Commands sent to stdin (newline-delimited JSON):

| Command | Request fields | Response |
|---------|---------------|----------|
| `load` | `path` | `{ok, model_type, vocab_size}` or `{error}` |
| `generate` | `prompt, max_tokens, temperature?, top_k?, top_p?` | stream of `{token, token_id}`, then `{done}` |
| `chat` | `messages, max_tokens, ...` | same as generate |
| `info` | — | `{model_type, vocab_size, layers, hidden_size}` |
| `cancel` | — | subprocess drains and returns `{done}` |
| `quit` | — | subprocess exits cleanly |

Concurrent `Generate`/`Chat` calls are serialised via `sync.Mutex` (one generation at a time per subprocess instance).

### bridge.py

Embedded via `//go:embed bridge.py`, extracted to a temp file on first use via `sync.Once`. Uses `mlx_lm.load()` and `mlx_lm.stream_generate()` from the `mlx-lm` Python package. Flushes stdout after every line (critical for streaming).

### Limitations

- `Classify` and `BatchGenerate` are not supported (return error directing caller to use the native Metal backend)
- No inference metrics (`Metrics()` returns zero values)
- Requires Python 3 and `mlx-lm` installed in the Python environment
- Build tag `nomlxlm` removes the backend entirely

---

## Downstream Consumers

| Package | Role |
|---------|------|
| `forge.lthn.ai/core/go-ml` | Imports go-inference + go-mlx for Metal backend |
| `forge.lthn.ai/core/go-i18n` | Phase 2a: Gemma3-1B domain classification |
| `forge.lthn.ai/core/go-rocm` | Sibling AMD GPU backend, same go-inference interfaces |

---

## Performance Baseline (M3 Ultra, 60-core GPU, 96 GB unified memory)

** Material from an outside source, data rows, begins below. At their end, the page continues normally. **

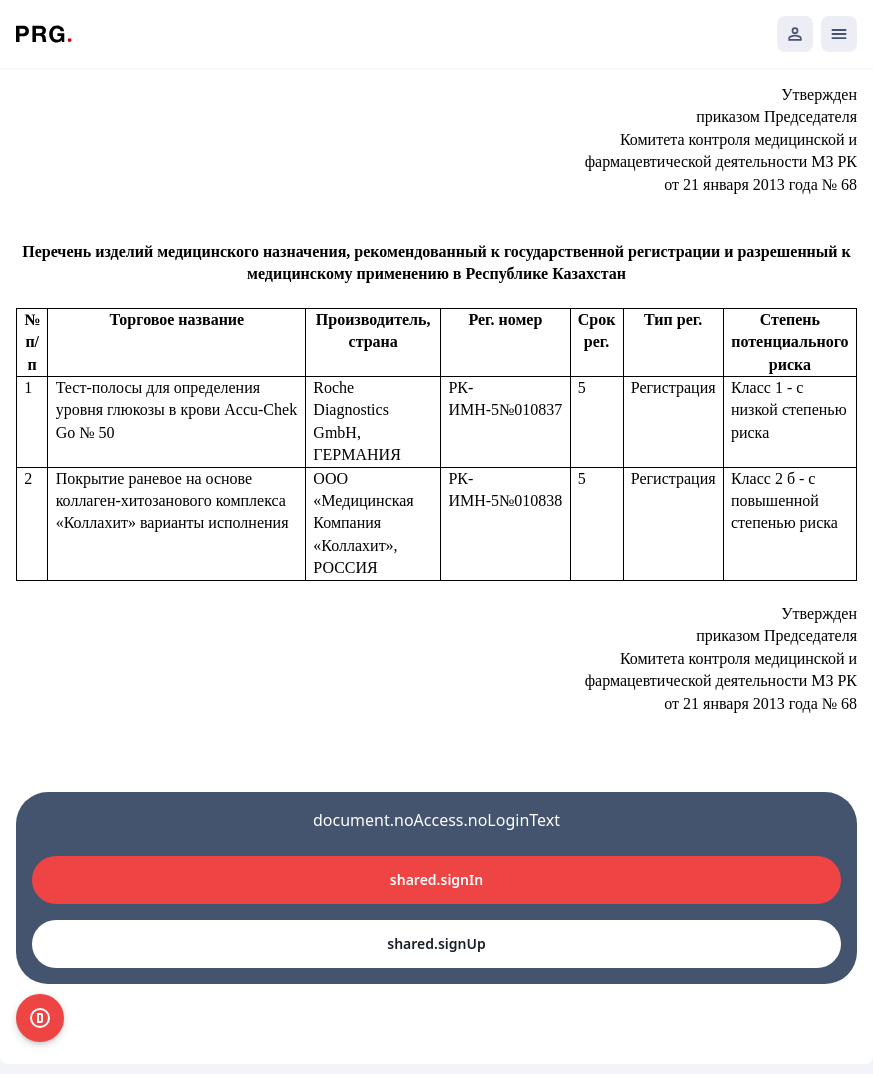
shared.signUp (436, 943)
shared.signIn (436, 879)
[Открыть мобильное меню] (839, 34)
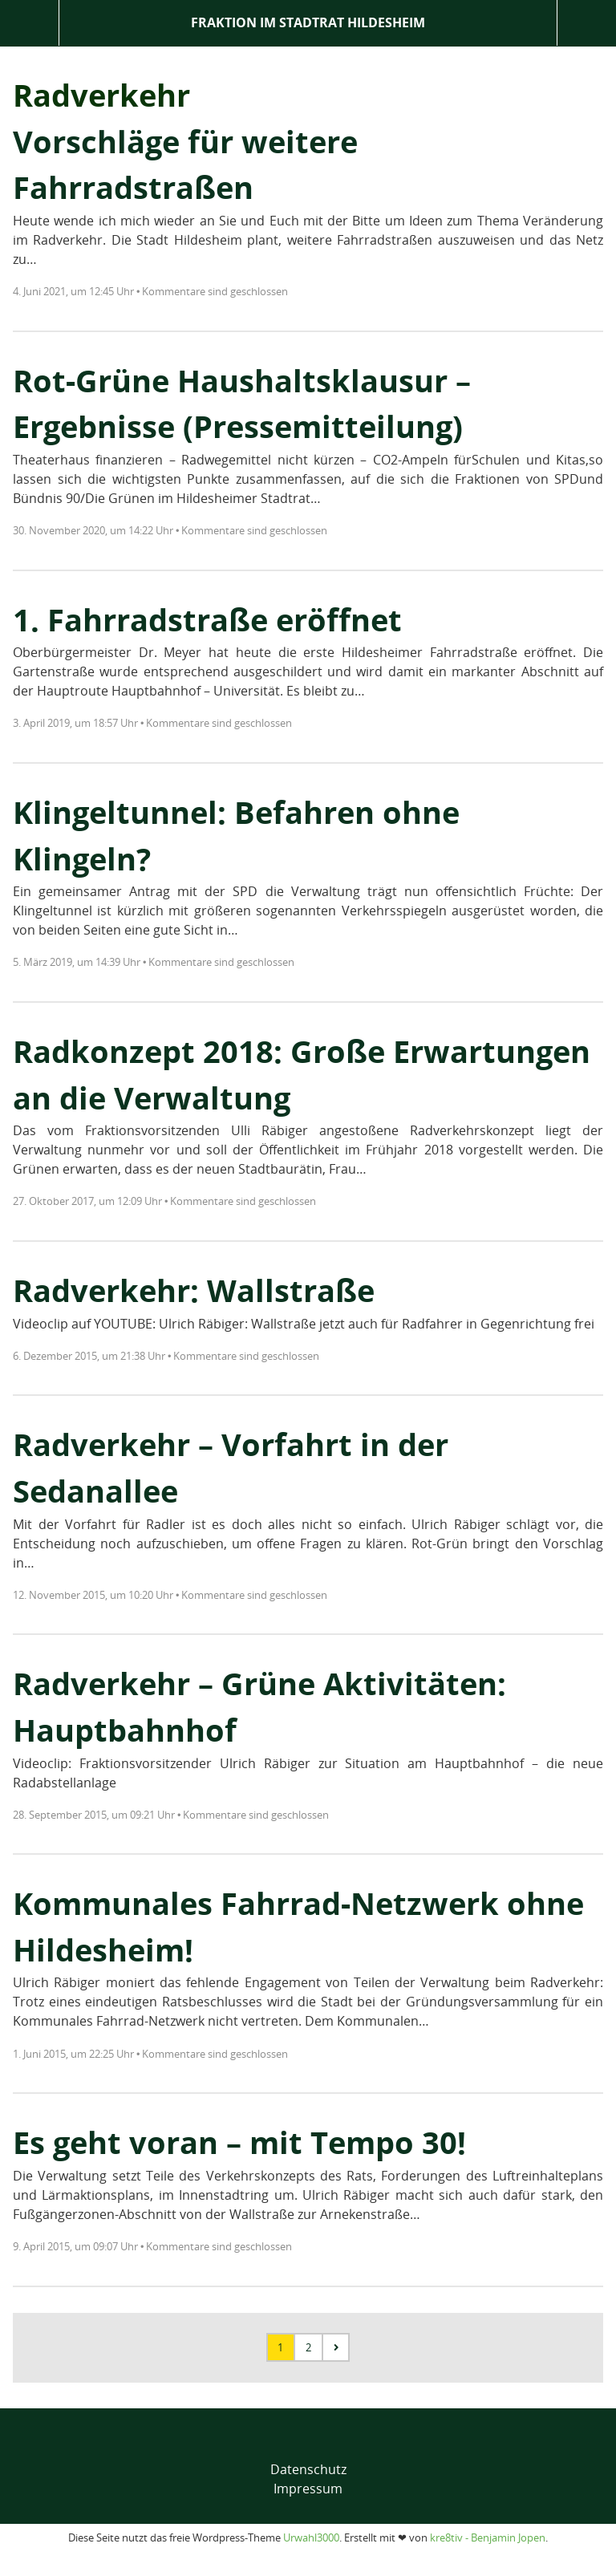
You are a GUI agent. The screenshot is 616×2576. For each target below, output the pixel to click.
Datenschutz (308, 2469)
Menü (29, 23)
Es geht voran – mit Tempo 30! (239, 2142)
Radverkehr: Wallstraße (194, 1290)
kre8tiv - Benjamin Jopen (487, 2537)
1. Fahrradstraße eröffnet (207, 619)
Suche (587, 23)
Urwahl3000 (311, 2537)
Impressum (308, 2488)
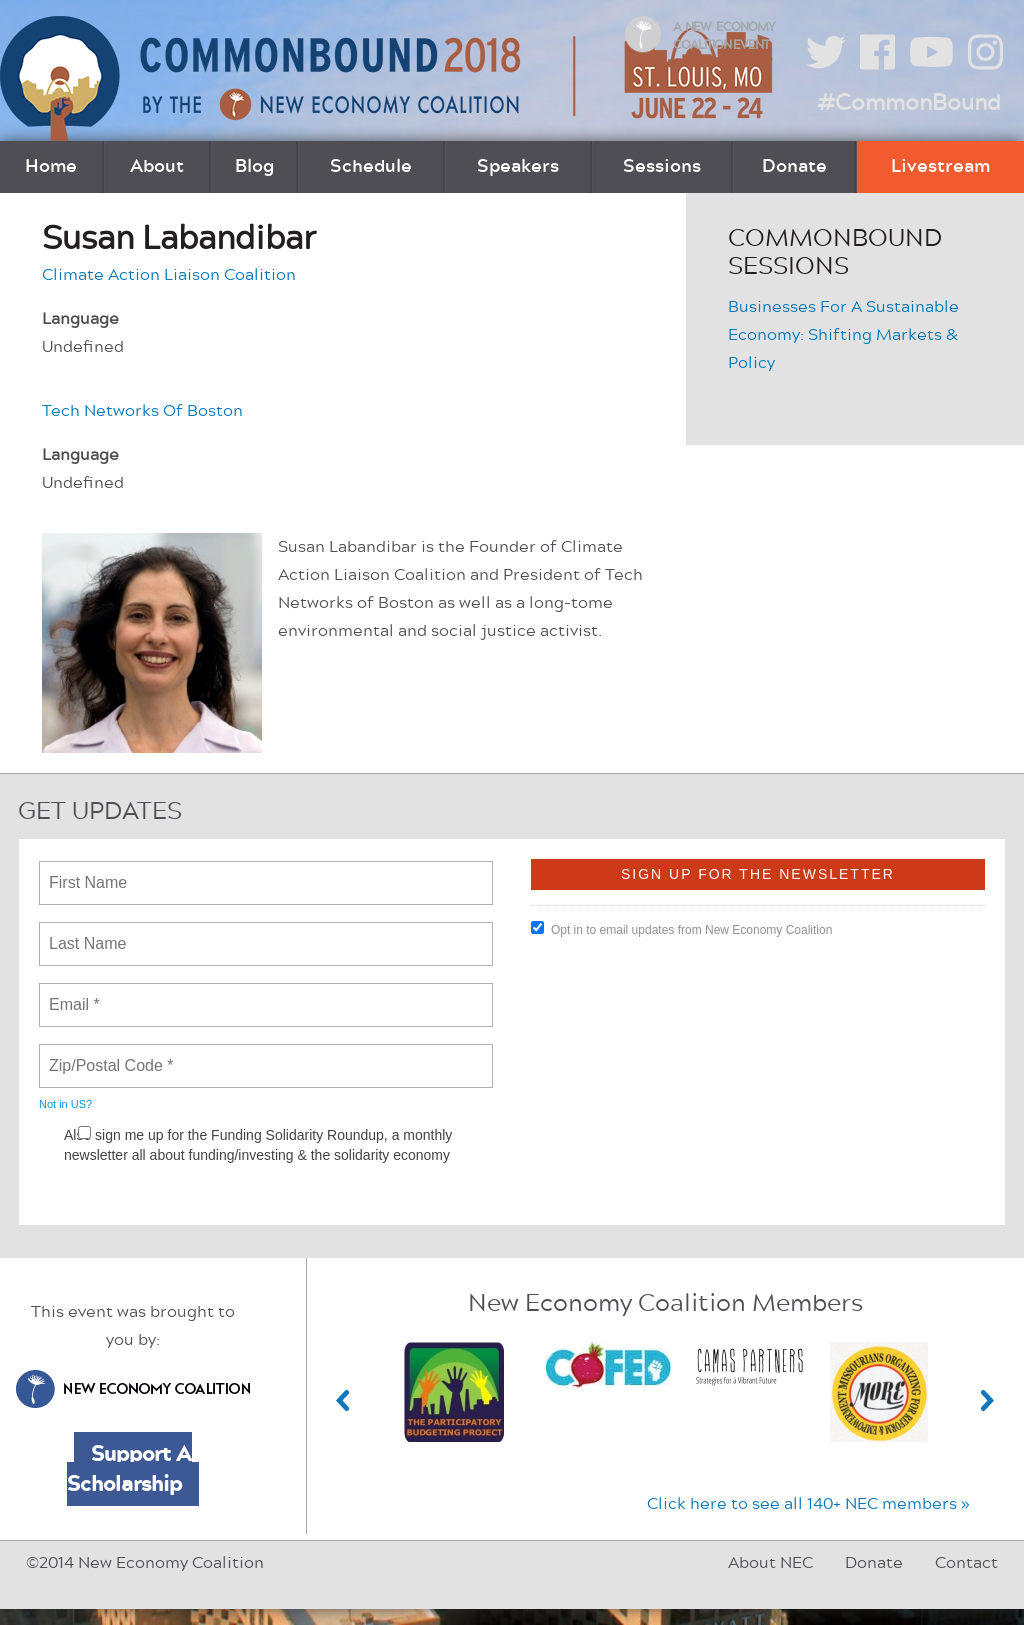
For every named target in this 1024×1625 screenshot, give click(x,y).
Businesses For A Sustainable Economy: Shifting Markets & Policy (843, 335)
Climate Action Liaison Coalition (169, 275)
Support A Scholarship (129, 1469)
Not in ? (65, 1104)
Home (51, 167)
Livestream (940, 167)
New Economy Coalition (133, 1389)
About (157, 167)
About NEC (770, 1563)
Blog (254, 167)
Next (988, 1400)
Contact (966, 1563)
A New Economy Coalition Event (724, 36)
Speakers (518, 167)
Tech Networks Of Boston (142, 411)
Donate (794, 167)
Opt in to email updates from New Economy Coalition (681, 929)
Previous (343, 1400)
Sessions (662, 167)
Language (80, 319)
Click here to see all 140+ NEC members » (808, 1504)
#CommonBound (909, 103)
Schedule (371, 167)
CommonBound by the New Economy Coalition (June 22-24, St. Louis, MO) (389, 78)
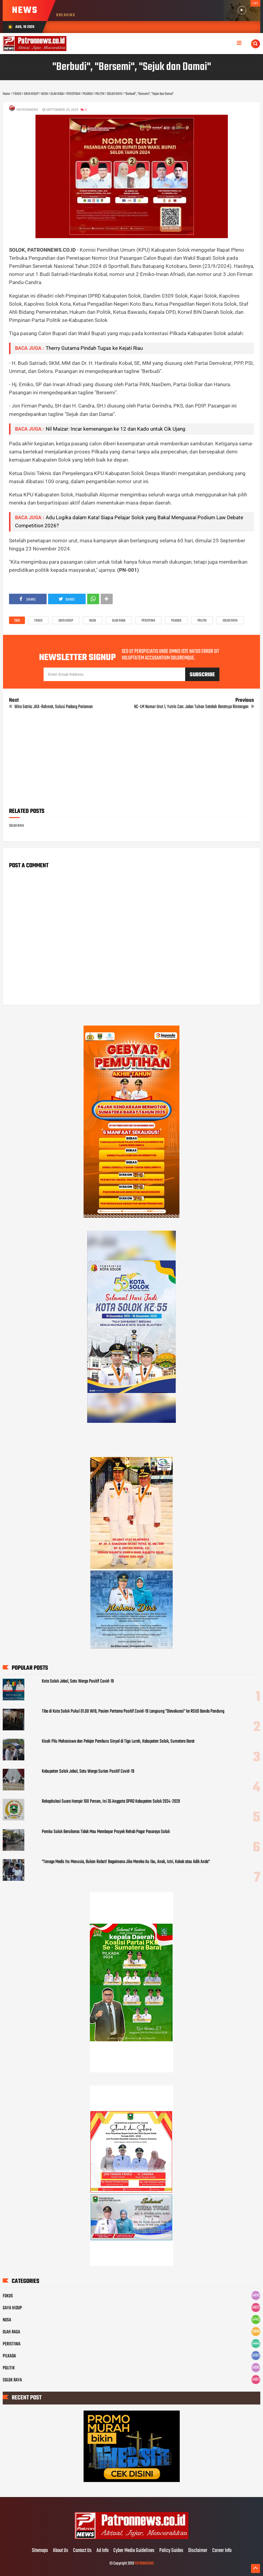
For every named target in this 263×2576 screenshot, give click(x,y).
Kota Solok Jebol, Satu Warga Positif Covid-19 (78, 1681)
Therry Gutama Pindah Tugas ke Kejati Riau (94, 348)
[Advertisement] (131, 761)
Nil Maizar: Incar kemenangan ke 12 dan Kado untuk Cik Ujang (115, 429)
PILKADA (176, 621)
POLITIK (201, 621)
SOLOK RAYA (230, 621)
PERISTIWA (148, 621)
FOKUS (38, 621)
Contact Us (82, 2550)
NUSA (92, 621)
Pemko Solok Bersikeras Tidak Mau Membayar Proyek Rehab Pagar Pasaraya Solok (106, 1832)
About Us (60, 2550)
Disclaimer (197, 2550)
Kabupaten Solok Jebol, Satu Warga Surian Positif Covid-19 (88, 1771)
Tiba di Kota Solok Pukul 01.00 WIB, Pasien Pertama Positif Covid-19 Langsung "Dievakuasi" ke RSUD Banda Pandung (133, 1711)
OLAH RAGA (118, 621)
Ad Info (102, 2550)
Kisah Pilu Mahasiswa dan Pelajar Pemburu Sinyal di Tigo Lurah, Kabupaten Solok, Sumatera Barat (118, 1741)
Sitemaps (40, 2550)
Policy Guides (171, 2550)
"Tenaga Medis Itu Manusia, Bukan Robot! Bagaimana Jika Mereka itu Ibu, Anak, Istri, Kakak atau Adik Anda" (126, 1862)
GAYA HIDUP (66, 621)
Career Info (221, 2550)
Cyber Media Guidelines (133, 2550)
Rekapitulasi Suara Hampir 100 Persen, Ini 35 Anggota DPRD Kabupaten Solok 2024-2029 (111, 1801)
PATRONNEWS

| Operation | Throughput |
|-----------|-----------|
| Gemma3-1B 4-bit prefill | 246 tok/s |
| Gemma3-1B 4-bit decode | 82 tok/s |
| Gemma3-1B 4-bit classify (4 prompts) | 152 prompts/s |
| DeepSeek R1 7B 4-bit decode | 27 tok/s |
| Llama 3.1 8B 4-bit decode | 30 tok/s |

CGO call overhead floors at approximately 170 µs per operation (Metal command buffer + CGO boundary). MatMul scales well: 128² to 4096² is roughly 55× slower for 1024× more work. Full sampling chain (TopP+MinP+TopK) adds approximately 560 µs over greedy per token.